[Complete the following]:
1) In the OpenTelemetry thread, update everything from "Logging all the" down to "or .install_batch(opentelemetry::runtime::TokioCurrentThread)", changing "payload" to "request body".
2) Go on with the OpenTelemetry export error thread from its final line.

** Start of Provided passage **

Logging all the span names is probably not a good idea, since there could be a lot of them. Some kind of sampling might help. Alternatively, for this specific error the approximate byte size of the spans could be tallied and logged if they are a significant fraction of the payload. This might be getting into too-specific solutions.
@TommyCpp
Is the tags for this supposed to be under metrics
?
Good catch! Fixed the label
I am getting the same error in one project.
OpenTelemetry trace error occurred. Exporter otlp encountered the following error(s): the grpc server returns error (Some resource has been exhausted): , detailed error message: grpc: received message larger than max (169759662 vs. 4194304)
I get the same behavior whether I .install_simple()
or .install_batch(opentelemetry::runtime::TokioCurrentThread)
There are no traces emitted for about 7.5 seconds, then traces are emitted with but the application emits these errors.

** End of Provided passage **
** Start of Recorded information **

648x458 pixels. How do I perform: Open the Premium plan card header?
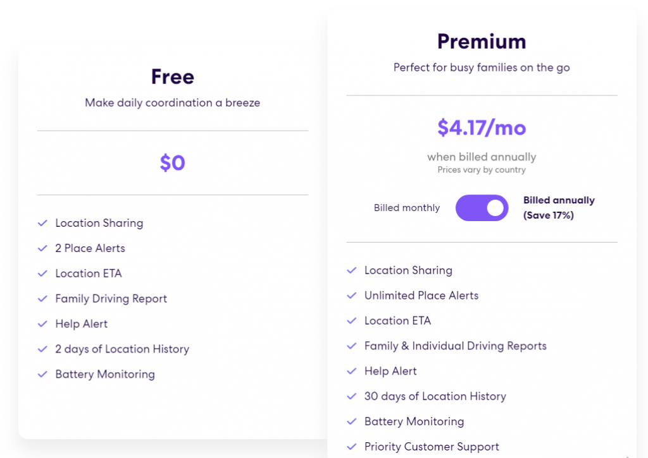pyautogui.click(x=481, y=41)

** End of Recorded information **
** Start of Recorded information **

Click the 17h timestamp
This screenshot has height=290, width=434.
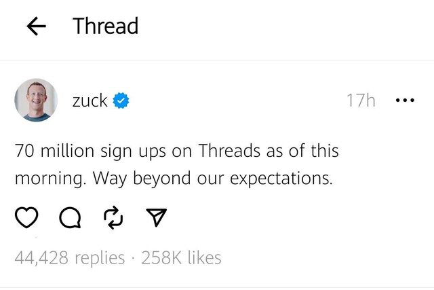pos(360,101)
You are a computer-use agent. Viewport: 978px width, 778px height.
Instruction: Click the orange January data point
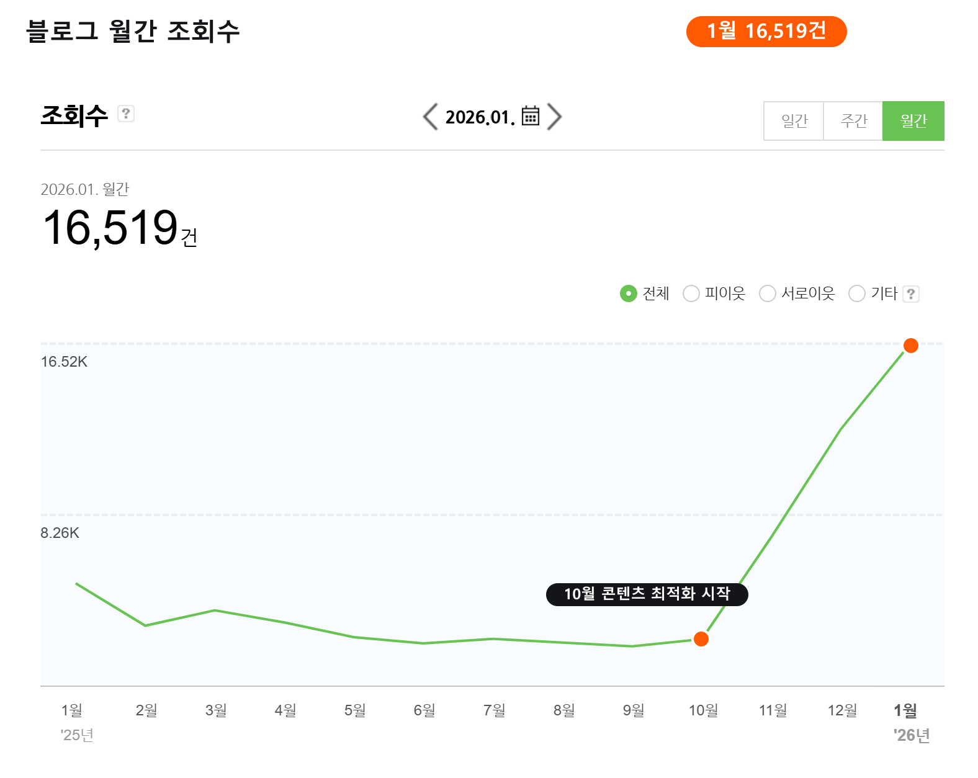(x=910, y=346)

** End of Recorded information **

[Outputs]:
1)
Logging all the span names is probably not a good idea, since there could be a lot of them. Some kind of sampling might help. Alternatively, for this specific error the approximate byte size of the spans could be tallied and logged if they are a significant fraction of the request body. This might be getting into too-specific solutions.
@TommyCpp
Is the tags for this supposed to be under metrics
?
Good catch! Fixed the label
I am getting the same error in one project.
OpenTelemetry trace error occurred. Exporter otlp encountered the following error(s): the grpc server returns error (Some resource has been exhausted): , detailed error message: grpc: received message larger than max (169759662 vs. 4194304)
I get the same behavior whether I .install_simple()
or .install_batch(opentelemetry::runtime::TokioCurrentThread)

2)
I have another app configured identically that does not have this issue. Both use Actix web framework. The one that shows the problem is using the Rust AWS sdk to put events on a Kinesis stream. It also uses the MaxMind db to turn ip into location. Once I aggressively skipped certain arguments in the instrumented functions things started to work. In particular I had instrumented a function that took the MaxMind db as an argument. Once I skipped that then things worked.
It would be nice to able to debug this stuff; emit a message when trace is over a given size, so we can narrow down the culprits.
Just experience that same issue. It is not even clear from the log message whether this happens due to batching or individual tracing statements.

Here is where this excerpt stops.